С лесом, проданным на порубку, устроилось удачно. К счастью, Головин, купивший этот лес, выплатил не все деньги; подходил срок очередного платежа, у него денег не было. Савва Иванович предложил уплатить оставшиеся две с половиной тысячи, с тем чтобы часть леса, наиболее красивая (дубовая роща), была сохранена. Кулак долго изворачивался, но необходимость вынудила его пойти на компромисс. Дубовая роща была спасена, и Мамонтовы вздохнули свободно. Вырубленное место два года еще производило впечатление зияющей раны, но вот от старых корней пошли молодые побеги, потянулись деревца, и молодой лесок вырос на месте погубленного…
Ремонт дома шел споро, и уже с 12 июля понемногу стали в него перебираться. Ходили по лесу, знакомились с его прелестями, совершали небольшие путешествия вдоль Вори. Савва Иванович уезжал утром в Москву — отец приучил его к каждодневному труду, — а вечерним поездом возвращался в Абрамцево. Осенью вернулись в Москву всей семьей. Хотя и жаль было расставаться с Абрамцевым, но пришлось: Елизавета Григорьевна была на последнем месяце беременности. 15 октября 1870 года родился третий сын — Всеволод, которого в семье стали звать Вокой.
А зимой серьезно заболел Дрюша. Врачи определили болезнь почек в очень тяжелой форме. (Впоследствии это заболевание несколько раз вспыхивало, подтачивало организм, пока не свело Дрюшу в могилу совсем молодым человеком.)
После первого рецидива болезни, в конце 1871 года, положение его стало настолько серьезным, что врачи отказались от Дрюши, считая, что дни его сочтены и их помощь ни к чему не приведет. Елизавета Григорьевна и няня Анна Прокофьевна бессонные ночи проводили у его кроватки, то впадая в отчаяние, то обретая надежду. И вдруг наступил перелом. Молодой организм одолел болезнь. Врачи настоятельно советовали увезти Дрюшу из Москвы куда-нибудь на юг, лучше всего в Италию…

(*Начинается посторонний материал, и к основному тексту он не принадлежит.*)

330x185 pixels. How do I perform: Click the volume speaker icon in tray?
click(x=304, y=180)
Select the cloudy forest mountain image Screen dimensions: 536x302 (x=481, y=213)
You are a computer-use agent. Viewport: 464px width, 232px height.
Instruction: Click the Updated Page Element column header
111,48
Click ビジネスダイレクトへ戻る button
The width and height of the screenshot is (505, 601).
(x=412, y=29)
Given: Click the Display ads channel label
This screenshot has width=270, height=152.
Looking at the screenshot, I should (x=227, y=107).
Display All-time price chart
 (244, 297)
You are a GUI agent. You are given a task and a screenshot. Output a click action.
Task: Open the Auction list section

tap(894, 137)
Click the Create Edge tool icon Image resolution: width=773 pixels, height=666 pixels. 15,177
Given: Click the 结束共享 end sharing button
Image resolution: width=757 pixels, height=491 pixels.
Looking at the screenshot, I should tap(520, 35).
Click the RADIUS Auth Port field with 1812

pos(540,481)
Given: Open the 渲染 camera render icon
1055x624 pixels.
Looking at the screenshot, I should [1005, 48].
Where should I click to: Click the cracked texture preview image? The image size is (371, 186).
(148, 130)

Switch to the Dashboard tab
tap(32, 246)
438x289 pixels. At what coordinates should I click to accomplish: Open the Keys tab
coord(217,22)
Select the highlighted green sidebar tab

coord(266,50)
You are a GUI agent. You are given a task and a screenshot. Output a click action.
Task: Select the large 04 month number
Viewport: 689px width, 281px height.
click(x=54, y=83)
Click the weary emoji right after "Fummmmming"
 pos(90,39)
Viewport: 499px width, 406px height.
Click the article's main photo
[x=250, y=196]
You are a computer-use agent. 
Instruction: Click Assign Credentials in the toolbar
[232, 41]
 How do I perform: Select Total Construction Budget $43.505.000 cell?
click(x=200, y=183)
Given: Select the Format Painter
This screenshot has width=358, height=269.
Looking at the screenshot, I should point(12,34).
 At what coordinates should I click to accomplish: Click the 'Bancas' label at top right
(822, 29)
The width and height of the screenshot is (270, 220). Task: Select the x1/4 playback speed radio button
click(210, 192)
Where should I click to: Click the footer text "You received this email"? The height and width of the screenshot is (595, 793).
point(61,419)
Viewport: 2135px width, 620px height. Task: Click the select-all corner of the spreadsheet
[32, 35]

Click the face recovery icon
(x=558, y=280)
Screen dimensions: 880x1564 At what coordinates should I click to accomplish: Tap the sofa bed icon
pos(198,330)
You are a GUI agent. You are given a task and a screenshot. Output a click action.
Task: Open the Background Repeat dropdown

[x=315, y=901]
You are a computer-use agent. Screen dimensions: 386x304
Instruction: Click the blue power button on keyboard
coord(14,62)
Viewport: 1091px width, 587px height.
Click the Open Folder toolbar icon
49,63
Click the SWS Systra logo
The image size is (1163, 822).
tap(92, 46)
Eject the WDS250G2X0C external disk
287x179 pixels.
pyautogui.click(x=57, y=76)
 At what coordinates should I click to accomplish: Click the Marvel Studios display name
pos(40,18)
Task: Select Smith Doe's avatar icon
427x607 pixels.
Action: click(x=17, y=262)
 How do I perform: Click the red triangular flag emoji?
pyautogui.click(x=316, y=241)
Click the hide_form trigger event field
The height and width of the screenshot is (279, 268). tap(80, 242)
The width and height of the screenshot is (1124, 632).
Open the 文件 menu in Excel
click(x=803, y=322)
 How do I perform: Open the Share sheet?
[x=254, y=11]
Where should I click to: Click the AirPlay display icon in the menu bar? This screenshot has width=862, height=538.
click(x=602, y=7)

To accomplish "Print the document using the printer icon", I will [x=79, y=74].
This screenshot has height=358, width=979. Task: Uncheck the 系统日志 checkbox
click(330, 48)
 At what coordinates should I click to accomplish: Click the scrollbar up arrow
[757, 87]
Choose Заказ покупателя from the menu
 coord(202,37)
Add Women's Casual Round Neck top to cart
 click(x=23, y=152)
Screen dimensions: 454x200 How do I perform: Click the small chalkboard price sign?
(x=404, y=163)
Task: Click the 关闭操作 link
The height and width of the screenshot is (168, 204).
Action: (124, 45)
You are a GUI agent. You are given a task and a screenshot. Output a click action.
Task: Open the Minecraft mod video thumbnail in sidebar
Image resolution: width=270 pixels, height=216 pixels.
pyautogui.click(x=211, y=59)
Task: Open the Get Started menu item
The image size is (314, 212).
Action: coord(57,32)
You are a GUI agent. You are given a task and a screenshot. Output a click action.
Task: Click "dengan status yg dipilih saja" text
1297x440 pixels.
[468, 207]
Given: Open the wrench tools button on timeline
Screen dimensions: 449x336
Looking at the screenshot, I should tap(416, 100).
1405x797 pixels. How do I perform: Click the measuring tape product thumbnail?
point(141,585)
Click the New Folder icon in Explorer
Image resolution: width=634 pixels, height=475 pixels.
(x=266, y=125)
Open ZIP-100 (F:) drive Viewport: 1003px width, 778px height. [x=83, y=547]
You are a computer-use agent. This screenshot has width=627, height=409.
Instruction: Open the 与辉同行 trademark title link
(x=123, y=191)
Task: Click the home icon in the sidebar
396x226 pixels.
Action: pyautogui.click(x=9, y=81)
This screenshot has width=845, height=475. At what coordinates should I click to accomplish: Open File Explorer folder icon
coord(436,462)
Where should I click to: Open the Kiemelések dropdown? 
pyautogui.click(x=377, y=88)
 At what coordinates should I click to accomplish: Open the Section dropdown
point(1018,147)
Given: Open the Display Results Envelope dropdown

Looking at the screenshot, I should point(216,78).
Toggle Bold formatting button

В эту пору Савва Иванович познакомился с архитектором Гартманом, который был знаком со скульптором Антокольским, жившим в Риме. Гартман бывал у него, видел, как он работает над статуей Петра I, знал прославившую Антокольского работу «Иван Грозный», которой Антокольский сказал новое слово в русской скульптуре. Статую эту восторженно приветствовал Тургенев. Он опубликовал статью о скульпторе в «Санкт-Петербургских ведомостях», писал о нем письма к друзьям. Петербургскую мастерскую Антокольского посетил даже царь Александр II, осмотрел статую, сказал, что она ему нравится, и заказал для себя бронзовую отливку с нее. Совет Академии художеств под впечатлением такого чрезвычайного события присвоил студенту Антокольскому, пренебрегшему всеми академическими традициями и вообще чье дальнейшее пребывание в Академии было под вопросом, звание академика — случай необычайный, единственный. Но, работая над «Иваном Грозным», Антокольский тяжело заболел горловой чахоткой, и врач Сергей Петрович Боткин велел ему немедленно уехать на юг. Теперь Антокольский, ставший вдруг знаменитым, мог себе это позволить. Он уехал в Италию, в Рим, снял мастерскую и начал работать над статуей Петра I. В то время в Риме кроме Антокольского жили историк искусств Прахов и еще несколько художников и скульпторов из России.